Issue resolution records with disclosure decisions, proactive vulnerability identification activity records, and release-gate review minutes — absence of proactive identification separate from reactive handling is a major post-market gap.
Maps to
IEC 81001-5-1: §9.5 Addressing SECURITY-related issues
ISO 14971: §10 Production and post-production activities
IEC 62304: §9.8 Test documentation contents
Requirement text
Address security-related issues and determine whether to disclose (under 4.1.7) based on impact and acceptable residual risk. Determine whether to handle via problem resolution or updated intended environment of use specifications. Review changes for impact on safety, security, and effectiveness. Inform other processes for other products and revisions. Inform third parties if problems are found in third-party source code used with supported health software. Perform periodic review of open issues (at minimum during each product release; see 4.1.6 and 4.1.8).
Why this clause exists
Addressing security-related issues is the culmination of the problem resolution process — the stage at which analysis (clause 9.4) translates into a documented remediation decision and implementation that closes the vulnerability. The range of possible responses is wide: a code fix that eliminates the vulnerability, a configuration change that removes the exploitable condition, a compensating control that reduces exploitability below the risk acceptance threshold, or a documented residual risk acceptance with operator-facing compensating guidance. IEC 81001-5-1:2021 clause 9.5 requires that the remediation path be formal and documented, that the implemented fix be tested, and that the security risk management record be updated to reflect the resolution. Organizations that fix vulnerabilities informally — no change request, no security impact assessment, no re-test, no update to the risk register — cannot demonstrate to regulators that their security problem resolution process meets the requirements of the standard. The connection between clause 9.5 and the security update policy (clause 6.1) closes the post-market loop: analysis feeds remediation, remediation feeds the update, and the update returns to verified safe operation.
What changed
IEC 81001-5-1:2021 is the first standalone cybersecurity standard purpose-built for health software and medical device software. Published in December 2021, it was adapted from IEC 62443-4-1 (industrial control systems security) to address the unique safety and regulatory context of medical devices — adding health-specific requirements that account for patient safety, clinical workflows, and the manufacturer-HDO relationship.

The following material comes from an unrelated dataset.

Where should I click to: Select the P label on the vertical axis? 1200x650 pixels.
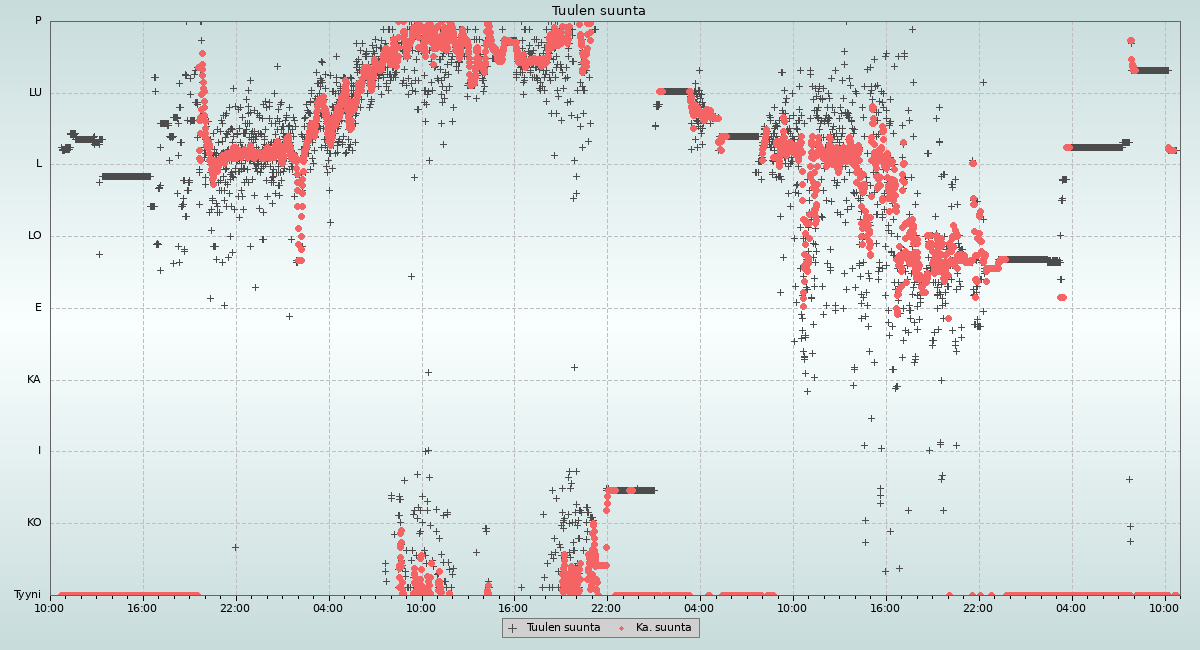point(38,21)
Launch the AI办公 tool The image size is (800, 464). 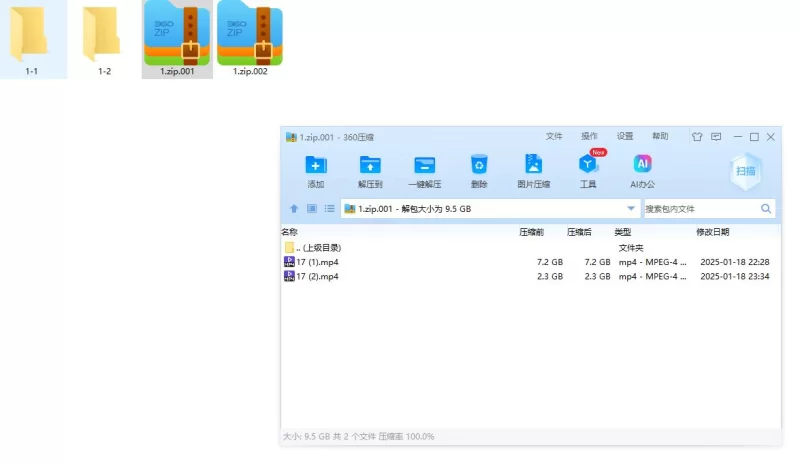[x=642, y=166]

The standard mirrors IEC 62304's lifecycle structure but adds security-specific activities at every phase — planning, development, testing, release, and maintenance. It requires security risk management to be integrated with ISO 14971 safety risk management, not treated as a separate IT concern. FDA formally recognized it as Consensus Standard 13-122 on December 19, 2022 and references it as providing one acceptable framework for satisfying the cybersecurity requirements of Section 524B(b)(2), which requires manufacturers to design, develop, and maintain processes and procedures to provide a reasonable assurance that cyber devices and related systems are cybersecure.
EU MDR harmonization was originally targeted for May 2024 but postponed to May 2028. Despite this delay, Notified Bodies and Competent Authorities universally recognize it as "state of the art" for health software cybersecurity under MDR GSPR Annex I, Section 17.2. Missing or inadequate cybersecurity documentation is already a top cause of Notified Body major non-conformities for SaMD. A December 2025 Interpretation Sheet (ISH1:2025) clarified software item classification into maintained, supported, and required software categories, affecting risk transfer and post-market obligations.
Common gaps (what we see in audits)
- No end-to-end process for security issue remediation — Even when vulnerabilities are identified and analyzed, there is no end-to-end process covering remediation development, patch validation, customer notification, coordinated disclosure, and post-fix verification.